Wednesday, October 17, 2012

LAUNCH REVIEW: Nightmare #1



Fans of Lightspeed rejoice, for editor John Joseph Adams has launched a new horror and dark fantasy magazine that, well, looks and feels a lot like Lightspeed. For the uninitiated, Lightspeed is a relative newcomer to the world of SF/F short fiction, but one that has quickly risen to the top of the heap. Its success is attributable to: 1) a simple, professional delivery model (online and via inexpensive, well-made ebooks); 2) interviews and/or biographical sketches about the authors in addition to fiction and non-fiction features; and, most importantly, 3) consistently high-quality stories.

Nightmare replicates #1 and #2, and I hope that, in a year's time, I'll be able to say it replicates #3 as well. The debut issue hints at the possibility, but also highlights why it may be a more difficult task in horror than SF/F.

The opening story, Jonathan Maberry's "Property Condemned: A Story of Pine Deep,” is a haunted house story that attempts to replicate the coming-of-age nostalgia of the Stephen King classic The Body/Stand By Me. Though Maberry is a good writer, the story feels clunky, dated and not all that scary. Next up is Laird Barron's "Frontier Death Song," in which an unnamed protagonist finds himself the quarry for the Wild Hunt. I thought it was nicely paced, but again, I didn't find it all that scary or horrifying. 
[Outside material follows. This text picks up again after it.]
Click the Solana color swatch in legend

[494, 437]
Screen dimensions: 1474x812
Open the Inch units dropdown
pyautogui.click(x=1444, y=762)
The third story, Genevieve Valentine's "Good Fences," is my favorite--the tale of a man suffering from insomnia who suspects a horrible crime has been committed. Valentine's terse writing matches the Hitchcock-like premise beautifully. Finally, there's "Afterlife" by Sarah Langan, which I also liked. It's ostensibly a ghost story, but like the best short genre fiction, is really about relatable, real-life problems--in this case, the dysfunctional relationship between a daughter and her overbearing, hoarder mother.
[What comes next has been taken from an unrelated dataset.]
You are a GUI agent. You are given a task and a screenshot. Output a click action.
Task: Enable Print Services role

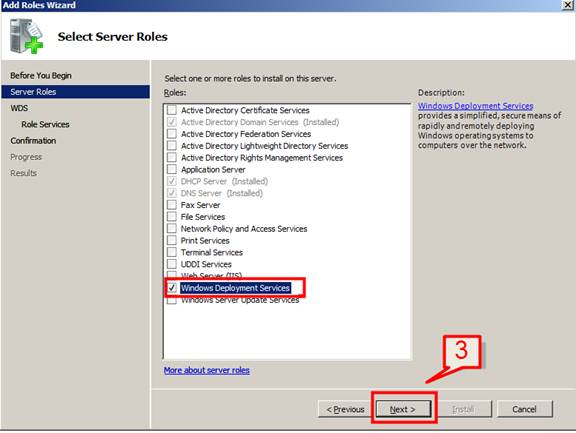(x=172, y=240)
All in all, the debut issue was, for me, a bit uneven. That said, it's hard not to have faith in Adams and his track record. Over the long-term, I expect Nightmare to deliver consistent quality. If anything, the problems in the debut issue probably have more to do with structural differences between the horror/dark fantasy and SF/F genres. Unlike SF/F, there really isn't the same kind of established market for short horror fiction--and by that I mean short SF/F's relatively large readership pool, consequently large pool of established and aspiring authors, institutional awards, and so on. While there are some great short-form horror writers, great dark stories in magazines like Shimmer, and certainly a lot of interest at the moment in vampires, ghosts, werewolves, zombies, etc.--I feel that Nightmare, as a consequence of these different market dynamics, represents more of a challenge for Adams than Lightspeed or Fantasy before it. That is, to expand a small market rather than rise to the top of a relatively large one. I wouldn't bet against him.